Similarly, the government recently began the commencement of zero import duty waiver for staple foods such as husked brown rice, grain, sorghum, millet, maize, wheat and beans as measures to tackle rising food prices.
Meanwhile, according to a market survey by DAILY POST, a 50-kilogram bag of rice (local rice) stood between N78,000 to N85,000, a mudu of beans (white and red), N2,800 and N3,400, garri between N1300 to N1600, Dustin Basket Tomatoes and Pepper, N6000 and N9000, 1kg of frozen chicken, N4,500, Indomie super pack, N12,500, 1 liter red and groundnut oil N1200 and N1800, five big tubers of yam, N10,000 to N16,000.
“Apart from yam prices that came down because this is harvest season, every other food item continued to witness price increase”, a trader in Dutse Market, Mrs. Caroline Usman told DAILY POST.

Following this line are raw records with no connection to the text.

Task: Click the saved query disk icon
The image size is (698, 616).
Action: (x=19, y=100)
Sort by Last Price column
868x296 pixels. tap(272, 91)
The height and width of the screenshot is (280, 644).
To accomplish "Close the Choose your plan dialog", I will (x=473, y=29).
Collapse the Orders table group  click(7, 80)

Reacting to the latest inflation figure, financial experts have explained why there is a disconnect between the National Bureau of Statistics’ inflation data and market realities.

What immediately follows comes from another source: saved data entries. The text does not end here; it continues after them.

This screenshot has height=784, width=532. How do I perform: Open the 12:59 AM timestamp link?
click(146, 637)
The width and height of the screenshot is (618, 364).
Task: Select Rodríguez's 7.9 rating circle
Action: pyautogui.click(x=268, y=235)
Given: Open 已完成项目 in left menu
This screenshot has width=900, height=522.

They made this known in different interviews with DAILY POST on Monday.
Speaking exclusively to DAILY POST on Monday, the Executive Director of the Centre for the Promotion of Private Enterprise, Muda Yusuf clarified that a decrease in inflation doesn’t imply a price reduction, rather it means a decrease in the rate of increase.
According to him, the Nigerian government must deal decisively with the instability in the foreign exchange market, energy cost, trade cost and insecurity to bring down inflation.

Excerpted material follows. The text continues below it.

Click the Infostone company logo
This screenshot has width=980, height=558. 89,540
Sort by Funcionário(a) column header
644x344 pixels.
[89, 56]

“First, we need to be clear about the concept of inflation. A decrease in inflation doesn’t imply a price reduction but rather a decrease in the rate of increase.
“For instance, if there is a price increase of N10 in July on a particular product and in July, it is N5, that is a decrease in Inflation.
“Inflation is about measuring the rate of price increase. You talk about price reduction when referring to deflation.
“There is this general misconception among many people that once they hear that there is a decline in inflation, they feel that what the report says is that the price of goods and services has reduced.
“It is the nature of prices to come up while some come down. Inflation is about the general price level.
“There is a big array of products in the inflation basket. Of course, the one that has the most weight is food inflation. To reduce the inflationary pressures we need to examine the key drivers.
“The three major drivers are the exchange rate situation; if we can strengthen the exchange rate, and energy cost, which has driven the cost of production, operation and logistics, prices will come down.
“From the cost-push perspective, energy cost is very important. If we bring down the cost of energy, moderation is possible. We can achieve this if you reduce import dependence on fuel.
“If we can refine it domestically, if the government sells crude to Dangote Refinery and other refineries in Naira, costs will be the driver of inflation.
“Lastly, insecurity; the food crisis has been largely attributed to food insecurity”, he told DAILY POST.
On his part, a financial analyst and the Chief Executive Officer of SD & D Capital Management, Gbolade Idakolo said despite the decline in inflation, Nigeria’s economic environment was still very tense.
He noted that the government should come up with policies that impact the ordinary citizen directly resulting in a reduction in cost-of-living.
“The NBS data showing core and food inflation reducing in July 2024 is partly due to aggressive policies of the government that are gradually taking shape.
“However, seasonal factors affected a decline in food inflation which saw the prices of major food items.